Much as we may not want to face the facts, internal combustion bans, heightened emissions regulations and electric cars are the future. Most manufacturers have been going full bore to convert, but the entity formerly known as Fiat Chrysler has been perhaps the biggest laggard. (Their green strategy has largely revolved around paying billions to pool their vehicles with Tesla in the EPA’s eyes.)
The FCA brand that seems to prepping the least for a zero-emissions future would be Dodge, which has kept right on selling high-polluting, Hemi V8-powered, more-or-less-2000s-era muscle cars with the Charger and Challenger (and their SUV equivalent, the Durango). Sooner or later, that’ll have to change – but Dodge fans shouldn’t fret. The brand has plans to keep the muscle cars alive, albeit in a more modern form.

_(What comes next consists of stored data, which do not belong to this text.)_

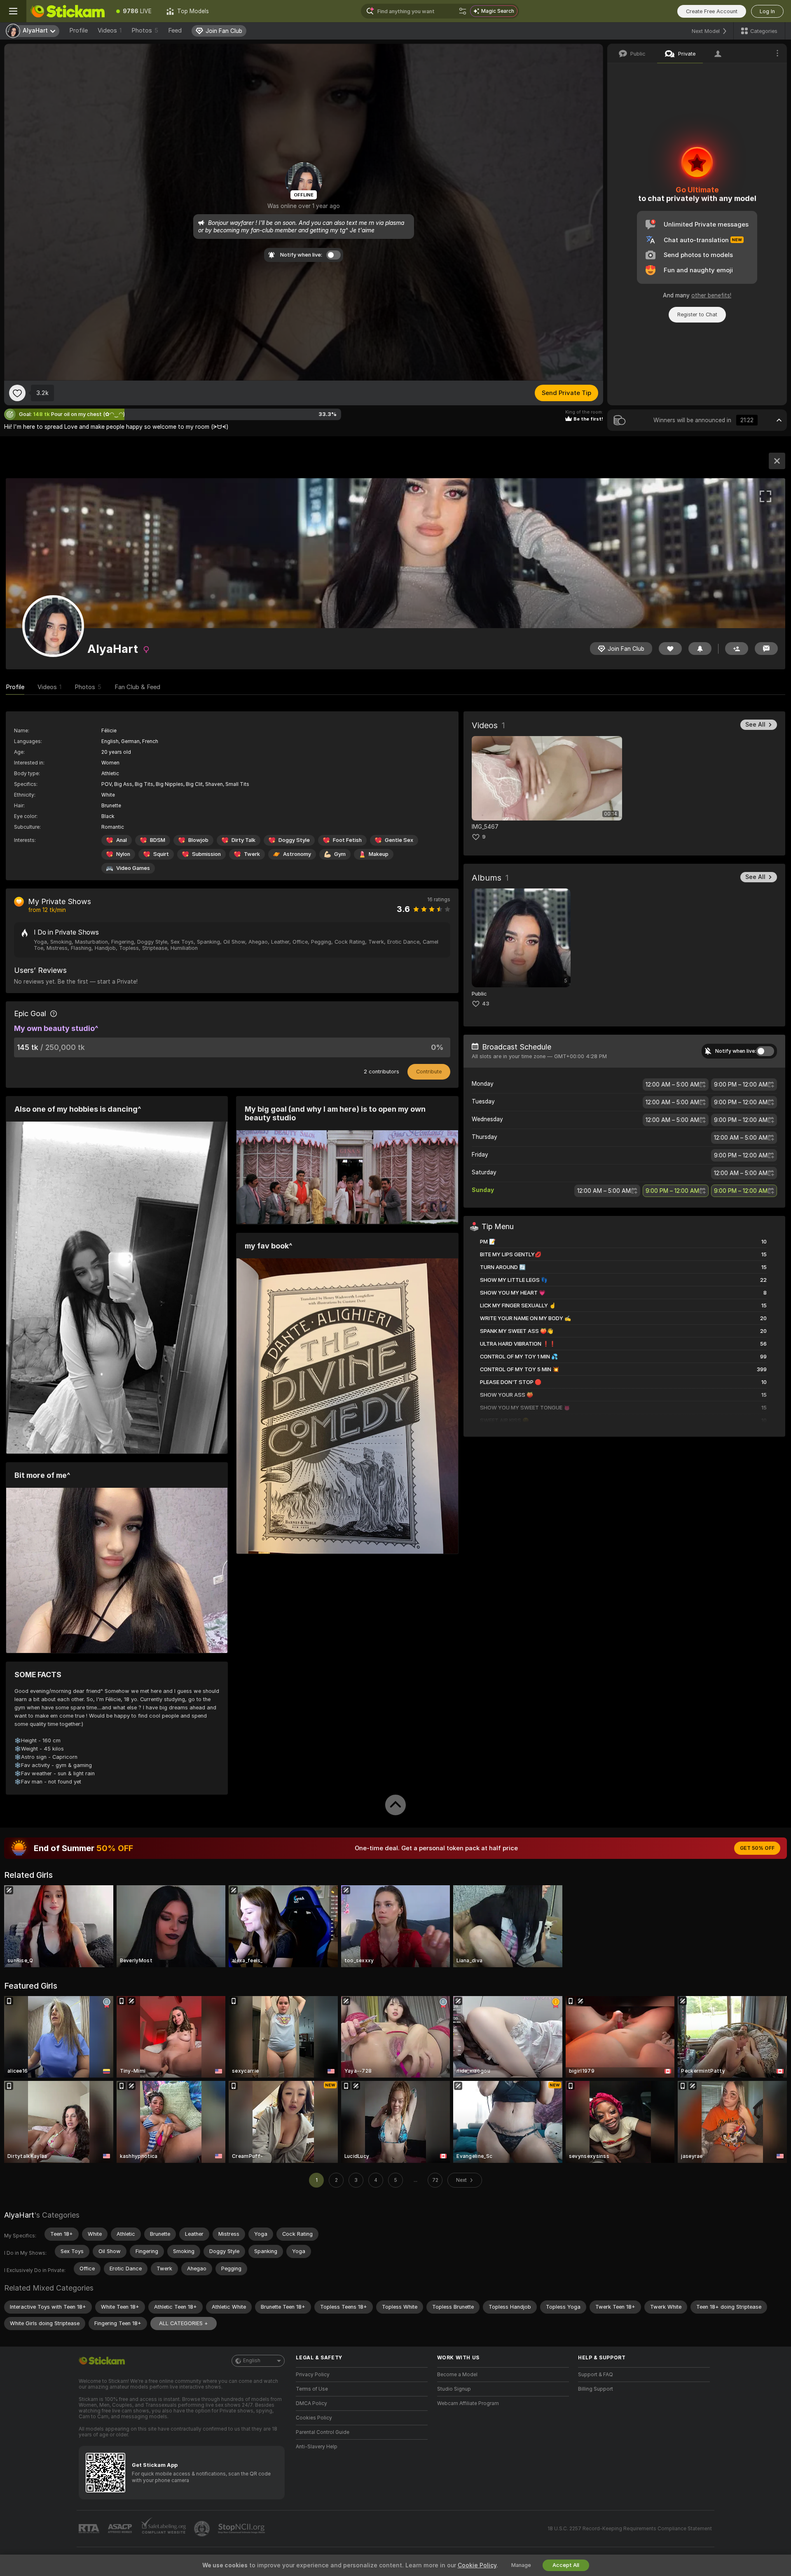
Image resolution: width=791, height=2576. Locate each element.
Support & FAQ (595, 2374)
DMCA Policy (311, 2403)
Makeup (378, 854)
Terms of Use (312, 2389)
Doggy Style (294, 840)
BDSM (157, 840)
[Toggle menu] (13, 11)
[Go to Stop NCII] (242, 2529)
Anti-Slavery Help (316, 2447)
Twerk (252, 854)
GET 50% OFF (757, 1848)
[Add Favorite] (17, 393)
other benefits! (711, 295)
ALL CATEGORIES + (183, 2323)
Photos (144, 30)
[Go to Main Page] (67, 11)
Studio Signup (454, 2389)
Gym (340, 854)
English (251, 2360)
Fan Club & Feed (137, 687)
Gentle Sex (399, 840)
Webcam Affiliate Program (468, 2403)
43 (485, 1003)
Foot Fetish (347, 840)
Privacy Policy (313, 2374)
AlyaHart (19, 2215)
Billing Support (595, 2389)
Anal (121, 840)
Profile (78, 30)
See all (755, 724)
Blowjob (198, 840)
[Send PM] (766, 648)
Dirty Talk (243, 840)
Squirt (161, 854)
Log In (767, 11)
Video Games (133, 868)
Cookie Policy (477, 2565)
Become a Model (457, 2374)
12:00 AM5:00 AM (672, 1084)
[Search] (462, 11)
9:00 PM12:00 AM (741, 1084)
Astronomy (297, 854)
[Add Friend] (736, 648)
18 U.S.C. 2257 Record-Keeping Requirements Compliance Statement (630, 2529)
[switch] (765, 1051)
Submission (206, 854)
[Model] (777, 461)
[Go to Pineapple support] (202, 2528)
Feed (175, 30)
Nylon (123, 854)
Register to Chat (697, 314)
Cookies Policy (314, 2418)
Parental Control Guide (322, 2432)
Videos (110, 30)
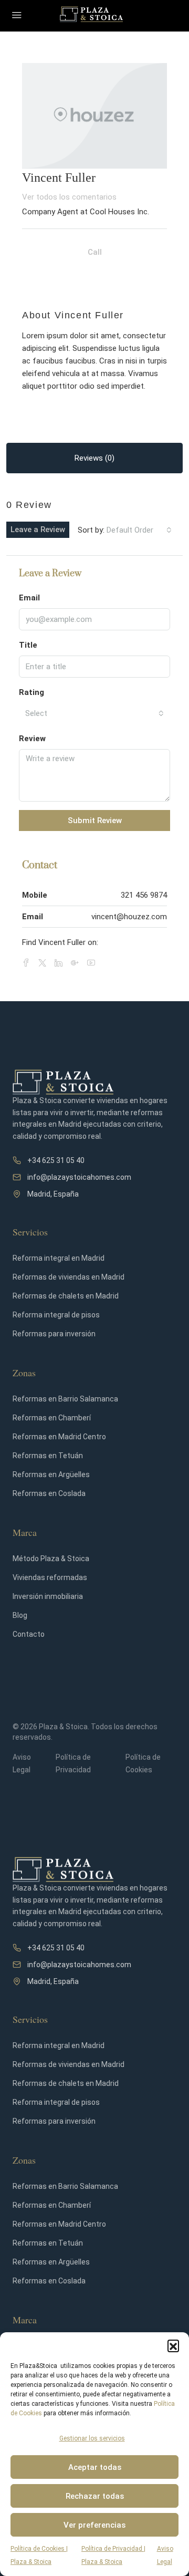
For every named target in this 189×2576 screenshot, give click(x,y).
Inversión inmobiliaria (48, 1596)
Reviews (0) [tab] (94, 458)
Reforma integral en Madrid (58, 1258)
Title (28, 645)
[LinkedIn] (61, 963)
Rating (31, 692)
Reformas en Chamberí (52, 1418)
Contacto (29, 1634)
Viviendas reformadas (50, 1577)
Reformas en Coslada (49, 1493)
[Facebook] (28, 963)
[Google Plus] (77, 963)
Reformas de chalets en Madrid (66, 1296)
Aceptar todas (94, 2467)
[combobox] (139, 530)
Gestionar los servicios (92, 2438)
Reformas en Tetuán (48, 1455)
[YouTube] (93, 963)
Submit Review (95, 820)
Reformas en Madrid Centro (59, 1436)
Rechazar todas (95, 2496)
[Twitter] (44, 963)
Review (32, 738)
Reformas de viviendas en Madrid (68, 1277)
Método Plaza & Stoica (51, 1558)
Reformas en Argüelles (51, 1474)
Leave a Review (37, 529)
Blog (20, 1615)
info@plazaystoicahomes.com (79, 1177)
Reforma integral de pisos (56, 1315)
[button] (173, 2345)
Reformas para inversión (54, 1333)
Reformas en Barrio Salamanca (65, 1399)
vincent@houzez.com (129, 916)
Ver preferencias (94, 2525)
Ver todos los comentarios (69, 197)
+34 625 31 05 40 (56, 1160)
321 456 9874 (144, 895)
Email (29, 598)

Head of Dodge sales operations Matt McAlear recently told Muscle Cars&Trucks that it acknowledges this is “the last hurrah” (or “bachelor party”) for the pure Hemi V8-powered muscle car. Dodge knows “electrification is coming,” McAlear said, and will “reinvent the muscle car” — though Dodge does not have a date drawn for that conversion yet.

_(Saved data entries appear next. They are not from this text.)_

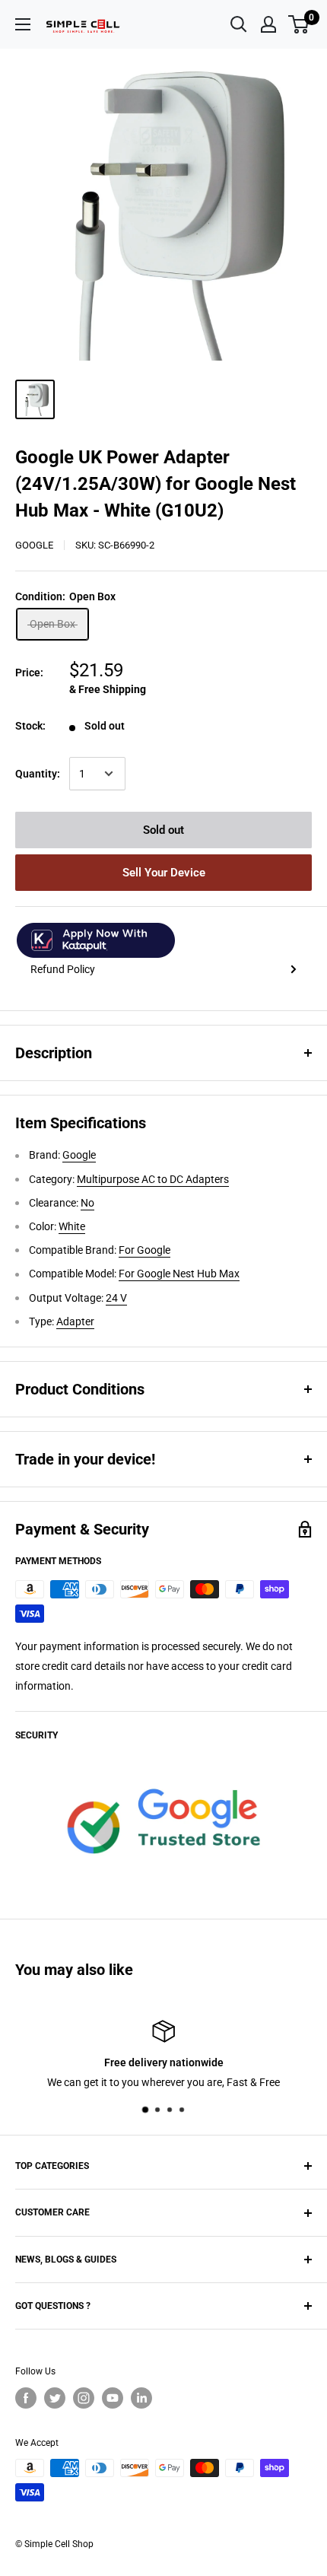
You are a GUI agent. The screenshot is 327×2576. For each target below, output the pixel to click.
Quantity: (37, 774)
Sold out (163, 830)
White (72, 1226)
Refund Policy (62, 969)
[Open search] (238, 24)
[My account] (268, 24)
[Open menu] (22, 24)
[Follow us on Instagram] (83, 2398)
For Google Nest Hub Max (179, 1273)
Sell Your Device (163, 872)
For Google (144, 1250)
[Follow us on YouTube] (112, 2398)
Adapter (75, 1321)
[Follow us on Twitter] (54, 2398)
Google (34, 545)
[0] (299, 24)
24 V (116, 1298)
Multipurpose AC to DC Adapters (153, 1179)
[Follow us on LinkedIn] (141, 2398)
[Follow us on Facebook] (26, 2398)
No (87, 1203)
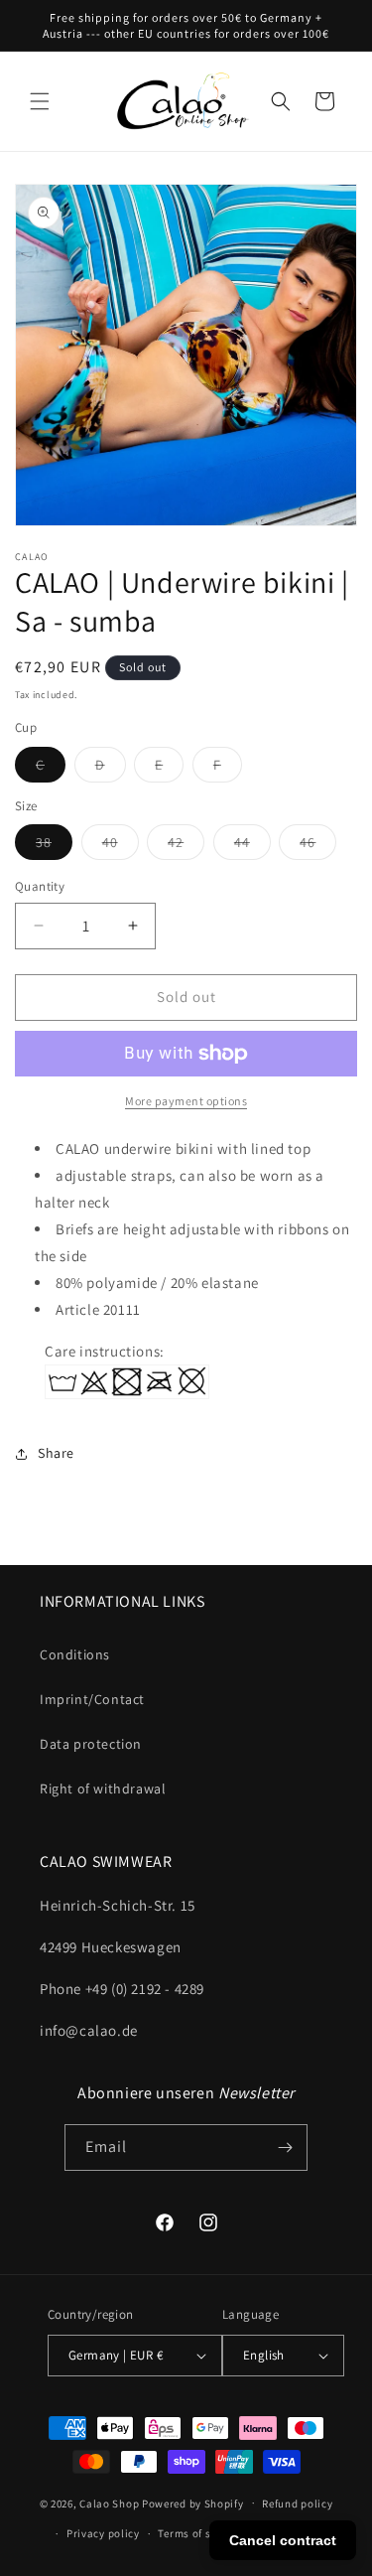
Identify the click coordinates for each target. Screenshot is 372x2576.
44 (252, 846)
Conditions (75, 1654)
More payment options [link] (186, 1100)
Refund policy (297, 2503)
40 (120, 846)
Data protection (91, 1744)
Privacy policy (103, 2533)
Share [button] (56, 1453)
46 (318, 846)
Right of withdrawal (103, 1788)
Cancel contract (282, 2540)
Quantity (39, 886)
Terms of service (199, 2533)
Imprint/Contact (92, 1699)
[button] (40, 101)
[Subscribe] (285, 2147)
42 (186, 846)
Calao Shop (109, 2502)
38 (54, 846)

From a pure performance perspective, manufacturers will be able to improve muscle cars. The current Challenger Hellcat Redeye tops out at 797 horsepower, but potential hybrid and electric muscle cars could top 1,000 horsepower easily — and deliver instant torque from electric motors. Besides, manufacturers already enhance car engine noise; for any EVs, Dodge could replicate the current V8 roar, make them sound like a V12 era Formula 1 car, come up with a new ungodly racket — or give customers the option to choose from all of the above.

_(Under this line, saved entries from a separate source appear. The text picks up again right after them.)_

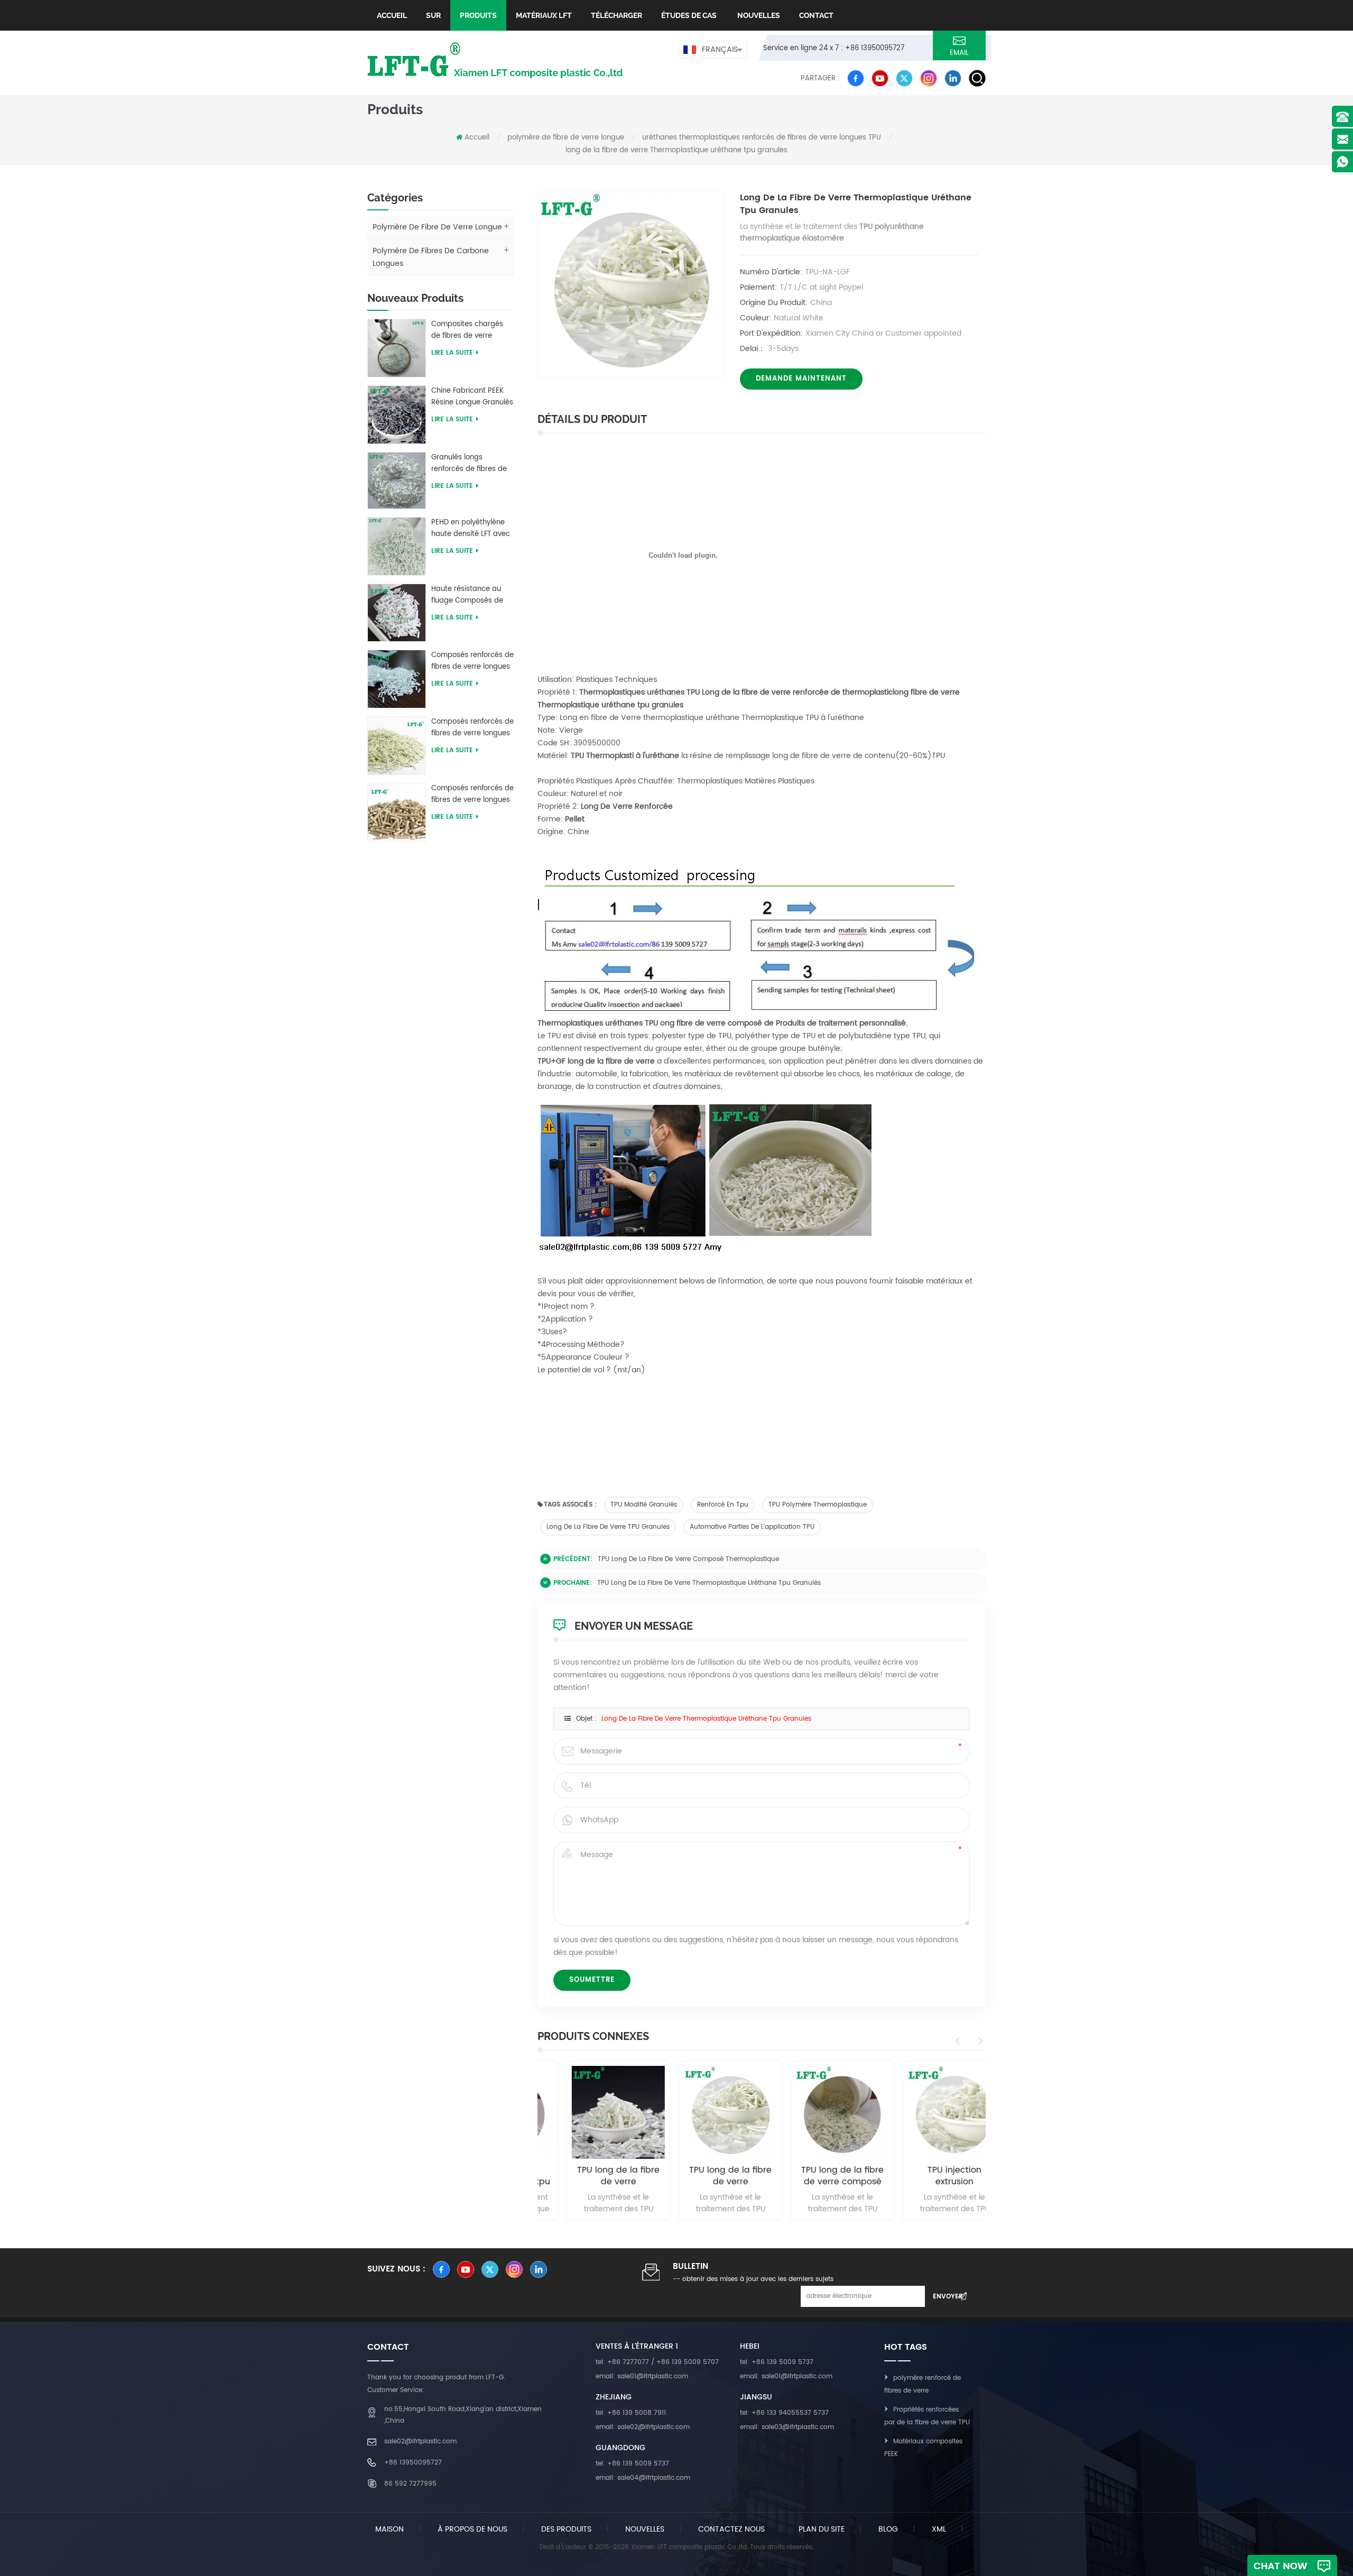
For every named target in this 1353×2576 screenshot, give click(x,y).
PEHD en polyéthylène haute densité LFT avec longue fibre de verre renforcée (470, 528)
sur (433, 15)
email (959, 53)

That said, much of the appeal of the muscle car is the visceral thrill of the gas engine. People buy (and steal) Chargers and Challengers because they are simple, relatively affordable speed machines. Having the latest and greatest performance technology isn’t the point. We’ve seen new vehicles like the Ford F-150 Lightning and Jeep Wrangler 4xe where electrification, counter to what many anticipated, will enhance the features people enjoy about those cars. But it’s hard to see the electrified and electric Chargers and Challengers of the future perform quite the same trick…even if they can accelerate quickly in a straight line so fast as to be painful.